Given two sorted integer arrays nums1 and nums2, merge nums2 into nums1 as one sorted array.
Note:
The number of elements initialized in nums1 and nums2 are m and n respectively.
You may assume that nums1 has enough space (size that is greater or equal to m + n) to hold additional elements from nums2.
Example:
Input: nums1 = [1,2,3,0,0,0], m = 3 nums2 = [2,5,6], n = 3
Output: [1,2,2,3,5,6]
the special thing about this problem is that you have to realize that the length of nums1 is not m. but clearly mentioned in the problem description: there must be enough space in nums1 for the result.
also note that the type of solution function is void which means you have to adapt the change in nums1 rather than return a new array.

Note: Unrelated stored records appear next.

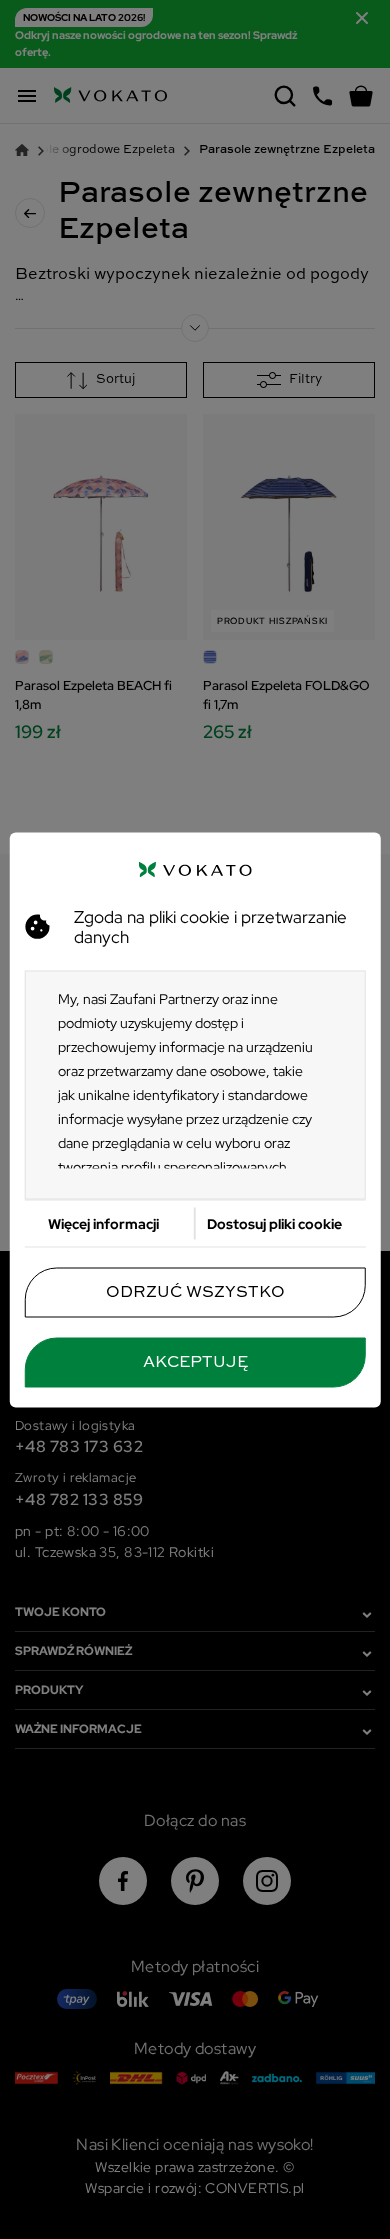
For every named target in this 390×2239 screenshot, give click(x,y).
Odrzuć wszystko (195, 1292)
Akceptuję (195, 1362)
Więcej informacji (103, 1223)
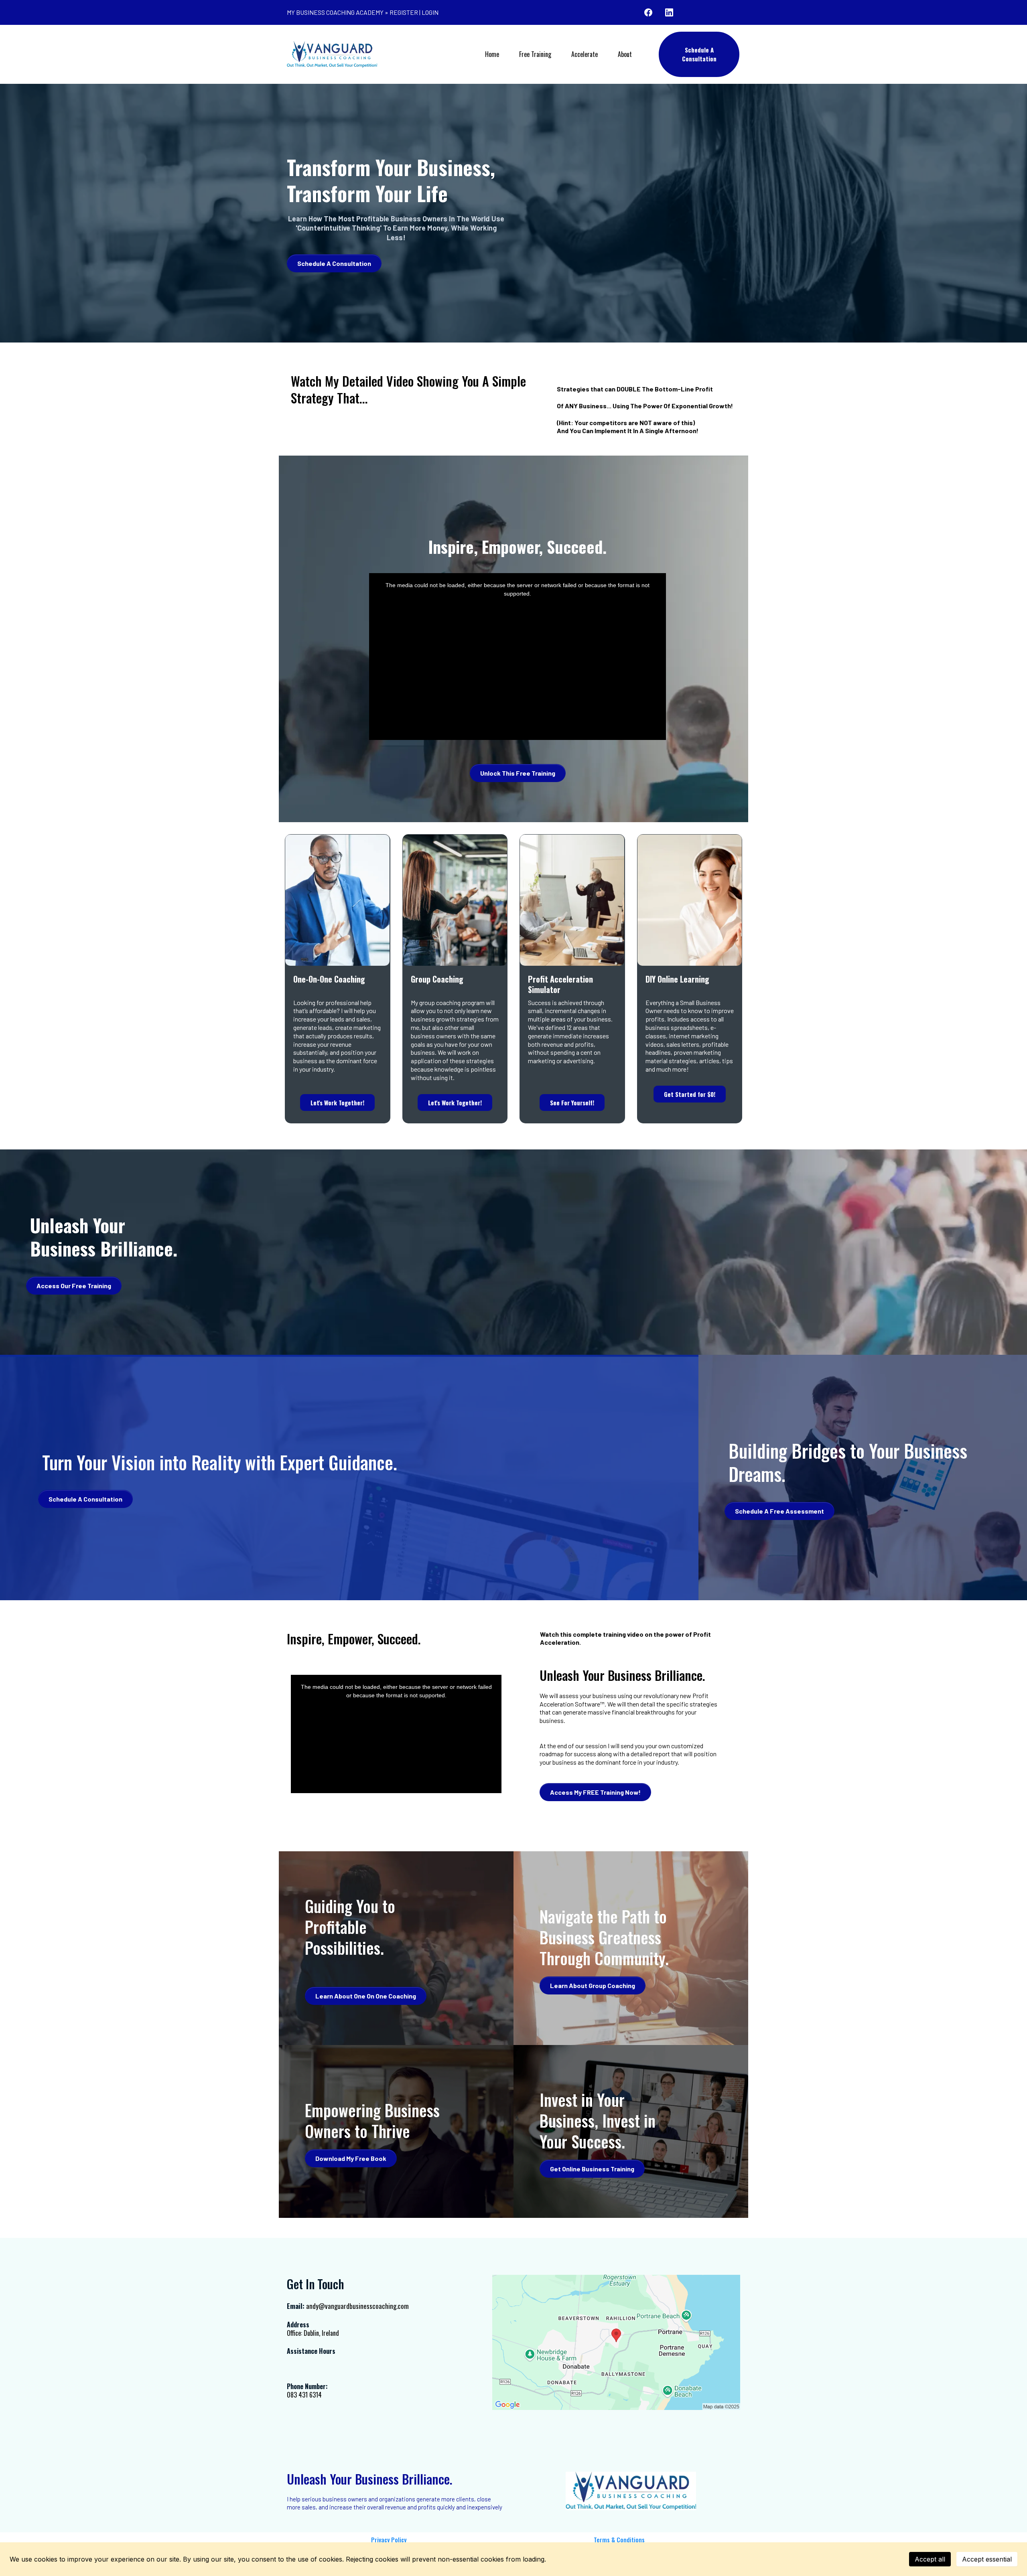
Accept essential (987, 2559)
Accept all (930, 2559)
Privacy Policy (388, 2539)
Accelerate (584, 54)
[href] (616, 2342)
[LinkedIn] (669, 12)
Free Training (535, 54)
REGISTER (404, 12)
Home (492, 54)
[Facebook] (648, 12)
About (625, 54)
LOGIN (430, 12)
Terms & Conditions (619, 2539)
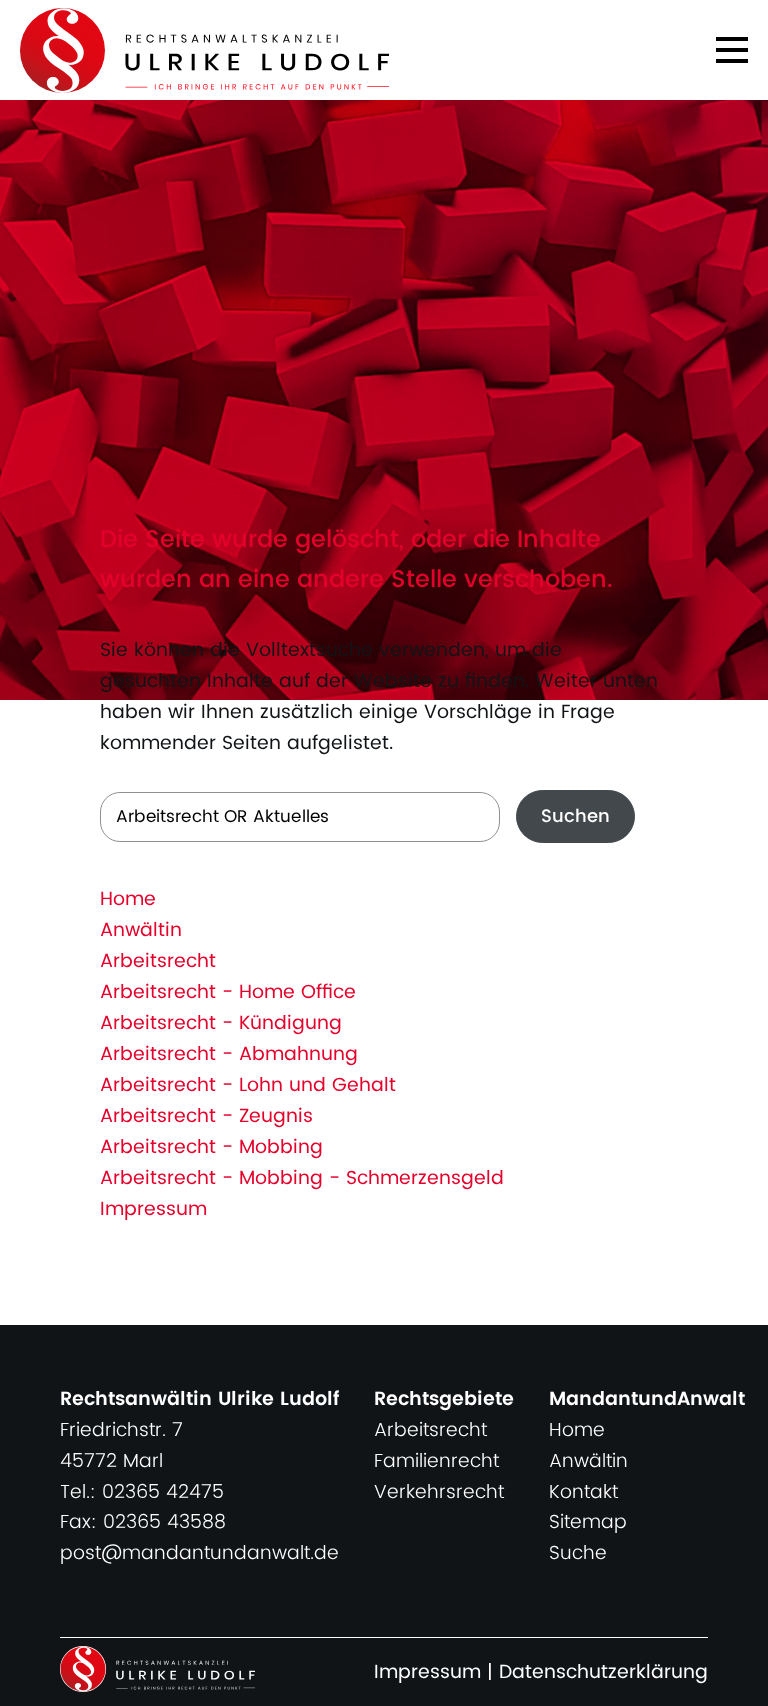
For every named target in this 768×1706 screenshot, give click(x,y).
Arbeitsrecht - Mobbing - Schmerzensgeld (302, 1178)
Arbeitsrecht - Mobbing (211, 1147)
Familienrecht (436, 1461)
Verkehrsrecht (439, 1492)
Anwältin (141, 930)
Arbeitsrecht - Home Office (228, 992)
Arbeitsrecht (158, 961)
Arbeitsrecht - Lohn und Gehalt (248, 1085)
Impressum (153, 1209)
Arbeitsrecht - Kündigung (221, 1023)
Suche (578, 1553)
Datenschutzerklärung (603, 1672)
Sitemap (588, 1522)
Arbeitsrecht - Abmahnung (229, 1054)
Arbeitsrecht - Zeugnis (206, 1116)
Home (128, 899)
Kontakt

Double pointer is a efficient way to merge and is also used in merge sort.
java code:
public static void merge(int[] nums1, int m, int[] nums2, int n){
int[] ans = new int[nums1.length];
int i = 0, j = 0, k = 0;
while(i < m && j < n){
ans[k++] = (nums1[i] <= nums2[j]) ? nums1[i++] : nums2[j++];
//the smaller one is copied and move on the corresponding pointer, the other one stays right there.
}
//copy the rest.
while(i < m){
ans[k++] = nums1[i++];
}
while(j < n){
ans[k++] = nums2[j++];
}
for(int ii = 0; ii < nums1.length; ii++){
nums1[ii] = ans[ii];
}
}
another method is to brutely copy and then sort with built-in function.
java code:
public static void merge(int[] nums1, int m, int[] nums2, int n){
//since m nums in nums1 and the space is reserved for nums2 nums
System.arraycopy(nums2, 0, nums1, m, n);
Arrays.sort(nums1);
}
it's hard to beleive this function with O((n+m)log(n+m)) has beaten more than 70% of them.